"""
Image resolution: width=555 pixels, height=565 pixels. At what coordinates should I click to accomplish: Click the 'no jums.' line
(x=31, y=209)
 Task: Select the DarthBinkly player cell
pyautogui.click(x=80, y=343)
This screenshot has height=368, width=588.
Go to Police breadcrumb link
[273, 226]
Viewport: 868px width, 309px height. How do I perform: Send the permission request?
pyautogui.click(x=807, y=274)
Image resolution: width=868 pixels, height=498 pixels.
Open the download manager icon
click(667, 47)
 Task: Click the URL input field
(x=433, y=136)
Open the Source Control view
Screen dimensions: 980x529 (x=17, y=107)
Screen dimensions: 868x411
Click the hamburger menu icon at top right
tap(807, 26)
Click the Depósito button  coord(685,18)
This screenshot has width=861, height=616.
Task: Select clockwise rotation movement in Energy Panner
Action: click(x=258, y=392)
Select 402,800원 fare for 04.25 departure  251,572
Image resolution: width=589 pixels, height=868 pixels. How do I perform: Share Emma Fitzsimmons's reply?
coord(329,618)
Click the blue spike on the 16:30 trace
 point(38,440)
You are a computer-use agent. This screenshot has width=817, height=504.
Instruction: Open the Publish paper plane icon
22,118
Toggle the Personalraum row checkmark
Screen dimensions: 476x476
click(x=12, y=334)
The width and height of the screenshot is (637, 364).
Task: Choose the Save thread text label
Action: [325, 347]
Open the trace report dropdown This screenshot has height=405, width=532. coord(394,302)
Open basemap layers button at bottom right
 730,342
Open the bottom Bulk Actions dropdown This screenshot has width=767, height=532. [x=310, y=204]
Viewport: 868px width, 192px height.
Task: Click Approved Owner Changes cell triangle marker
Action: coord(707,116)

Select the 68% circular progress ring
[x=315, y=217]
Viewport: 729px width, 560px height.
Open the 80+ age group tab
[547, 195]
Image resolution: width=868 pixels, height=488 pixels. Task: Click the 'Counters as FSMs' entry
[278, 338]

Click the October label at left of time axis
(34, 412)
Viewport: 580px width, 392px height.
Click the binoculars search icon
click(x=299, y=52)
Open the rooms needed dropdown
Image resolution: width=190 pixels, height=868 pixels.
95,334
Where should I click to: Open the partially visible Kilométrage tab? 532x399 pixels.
"""
● Work instruction
Please write out, exactly as they appear above, only the lines in the stretch from the line with "Task: Click the URL input field" through the line with "You are a computer-use".

● Response to this task
 Task: Click the URL input field
(x=433, y=136)
Open the Source Control view
Screen dimensions: 980x529 (x=17, y=107)
Screen dimensions: 868x411
Click the hamburger menu icon at top right
tap(807, 26)
Click the Depósito button  coord(685,18)
This screenshot has width=861, height=616.
Task: Select clockwise rotation movement in Energy Panner
Action: click(x=258, y=392)
Select 402,800원 fare for 04.25 departure  251,572
Image resolution: width=589 pixels, height=868 pixels. How do I perform: Share Emma Fitzsimmons's reply?
coord(329,618)
Click the blue spike on the 16:30 trace
 point(38,440)
You are a computer-use agent. This screenshot has width=817, height=504.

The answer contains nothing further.